Neural‑Network Model
The ANN employed a multilayer perceptron architecture with an input layer of five neurons, two hidden layers each containing ten neurons, and a single linear output neuron. ReLU activation was used in the hidden layers, while the output layer used a linear function to produce a continuous effort estimate. Training was performed with the Adam optimizer (learning rate = 0.001), a batch size of 16, and a maximum of 200 epochs. Early‑stopping based on a 20 % validation split and L2 regularization were applied to mitigate over‑fitting.

Mamdani Fuzzy Model
For the fuzzy approach, each input variable was fuzzified using three to five triangular or Gaussian membership functions, reflecting linguistic terms such as “low”, “medium”, and “high”. Expert knowledge was encoded into 25 IF‑THEN rules (e.g., “IF project size is high AND complexity is high AND team experience is low THEN effort is high”). The Mamdani inference engine performed min‑max composition, and the final crisp effort value was obtained via the centroid defuzzification method.

Evaluation Metrics
The authors evaluated both models using three standard regression metrics: Mean Absolute Error (MAE), Root Mean Squared Error (RMSE), and the coefficient of determination (R²).

Results
On the held‑out test set the ANN achieved an MAE of 12.4 hours, RMSE of 15.8 hours, and R² of 0.71. In contrast, the Mamdani FIS yielded an MAE of 8.7 hours, RMSE of 11.2 hours, and R² of 0.84, indicating superior overall accuracy. The advantage of the fuzzy system was especially pronounced for small‑scale projects and those with high complexity, where it reduced both under‑estimation and over‑estimation more effectively than the neural network.

Contributions

  1. Dataset Creation – The study provides a publicly‑available early‑stage effort dataset derived from real student projects, filling a gap in publicly accessible benchmarks for this research area.
  2. Head‑to‑Head Comparison – By training and testing both models under identical conditions, the paper offers a clear empirical demonstration that a well‑designed fuzzy system can outperform a conventional ANN for early effort estimation.
  3. Knowledge Integration – The work showcases how expert linguistic knowledge can be systematically incorporated into a quantitative prediction model, highlighting the practical value of fuzzy logic in uncertain, data‑scarce environments.

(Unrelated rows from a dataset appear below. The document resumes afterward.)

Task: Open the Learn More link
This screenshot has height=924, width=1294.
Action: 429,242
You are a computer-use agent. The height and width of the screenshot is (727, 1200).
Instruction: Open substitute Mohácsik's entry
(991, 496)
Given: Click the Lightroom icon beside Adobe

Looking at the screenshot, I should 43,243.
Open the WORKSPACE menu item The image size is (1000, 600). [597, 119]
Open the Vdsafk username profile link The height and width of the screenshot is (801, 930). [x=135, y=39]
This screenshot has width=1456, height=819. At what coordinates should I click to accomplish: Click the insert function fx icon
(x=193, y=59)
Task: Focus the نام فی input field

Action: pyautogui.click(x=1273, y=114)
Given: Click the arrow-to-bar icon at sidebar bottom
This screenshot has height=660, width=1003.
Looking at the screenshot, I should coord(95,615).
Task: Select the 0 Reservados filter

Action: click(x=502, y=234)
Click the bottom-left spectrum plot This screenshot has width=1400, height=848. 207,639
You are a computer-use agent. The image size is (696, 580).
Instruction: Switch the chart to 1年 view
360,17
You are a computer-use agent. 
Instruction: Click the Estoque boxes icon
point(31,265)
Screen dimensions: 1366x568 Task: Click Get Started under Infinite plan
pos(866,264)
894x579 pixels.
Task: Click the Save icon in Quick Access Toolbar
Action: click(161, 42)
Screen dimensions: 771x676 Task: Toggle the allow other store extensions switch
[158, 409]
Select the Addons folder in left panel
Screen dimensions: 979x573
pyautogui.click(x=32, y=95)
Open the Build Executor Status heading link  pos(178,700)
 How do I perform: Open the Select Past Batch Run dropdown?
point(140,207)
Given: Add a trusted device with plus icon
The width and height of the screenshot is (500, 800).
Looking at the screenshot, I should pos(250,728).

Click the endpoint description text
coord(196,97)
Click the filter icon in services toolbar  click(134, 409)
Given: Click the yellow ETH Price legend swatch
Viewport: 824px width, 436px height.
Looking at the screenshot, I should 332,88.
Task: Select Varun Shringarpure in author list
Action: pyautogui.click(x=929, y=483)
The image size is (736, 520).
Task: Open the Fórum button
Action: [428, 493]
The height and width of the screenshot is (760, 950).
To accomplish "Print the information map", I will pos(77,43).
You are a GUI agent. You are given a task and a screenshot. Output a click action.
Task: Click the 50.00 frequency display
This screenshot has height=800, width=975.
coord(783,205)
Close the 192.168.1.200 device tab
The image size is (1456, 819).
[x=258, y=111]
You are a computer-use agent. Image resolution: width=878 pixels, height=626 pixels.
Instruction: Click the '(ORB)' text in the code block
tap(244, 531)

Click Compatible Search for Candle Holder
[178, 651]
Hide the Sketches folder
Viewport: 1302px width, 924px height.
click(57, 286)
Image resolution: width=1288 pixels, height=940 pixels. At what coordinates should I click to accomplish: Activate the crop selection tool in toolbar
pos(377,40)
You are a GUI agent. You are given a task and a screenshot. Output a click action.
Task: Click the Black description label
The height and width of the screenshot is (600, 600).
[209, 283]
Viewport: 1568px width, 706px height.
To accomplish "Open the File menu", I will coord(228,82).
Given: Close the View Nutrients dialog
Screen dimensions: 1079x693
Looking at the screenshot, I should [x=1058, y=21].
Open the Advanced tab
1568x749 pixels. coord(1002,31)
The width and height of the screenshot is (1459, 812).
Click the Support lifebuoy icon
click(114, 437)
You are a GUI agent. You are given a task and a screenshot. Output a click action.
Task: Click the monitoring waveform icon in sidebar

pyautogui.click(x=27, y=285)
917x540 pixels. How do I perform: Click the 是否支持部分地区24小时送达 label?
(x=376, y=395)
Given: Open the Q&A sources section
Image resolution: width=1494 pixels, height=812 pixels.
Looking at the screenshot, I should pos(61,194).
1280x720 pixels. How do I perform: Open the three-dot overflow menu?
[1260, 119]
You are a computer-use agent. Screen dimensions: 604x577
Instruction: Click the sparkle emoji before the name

Limitations and Future Work
The primary limitation is the domain of the data: student projects may not capture the full complexity, scale, and organizational constraints of commercial software development. Additionally, the fuzzy rule base was handcrafted by domain experts, introducing subjectivity and limiting scalability. Future research directions proposed include: (a) expanding the dataset to encompass industry projects across multiple domains; (b) exploring hybrid models such as neuro‑fuzzy systems that combine the learning capability of ANNs with the interpretability of fuzzy rules; and (c) employing automated rule‑generation techniques (e.g., genetic algorithms, clustering‑based rule extraction) to reduce reliance on manual expert input.

Conclusion
The study concludes that Mamdani‑type fuzzy inference systems provide more accurate early‑stage effort estimates than standard multilayer perceptron neural networks, particularly when input information is vague or limited. This finding suggests that project managers can achieve more reliable scheduling and budgeting decisions by leveraging fuzzy‑logic‑based tools during the initial phases of software development, thereby mitigating the financial and operational risks associated with inaccurate effort forecasts.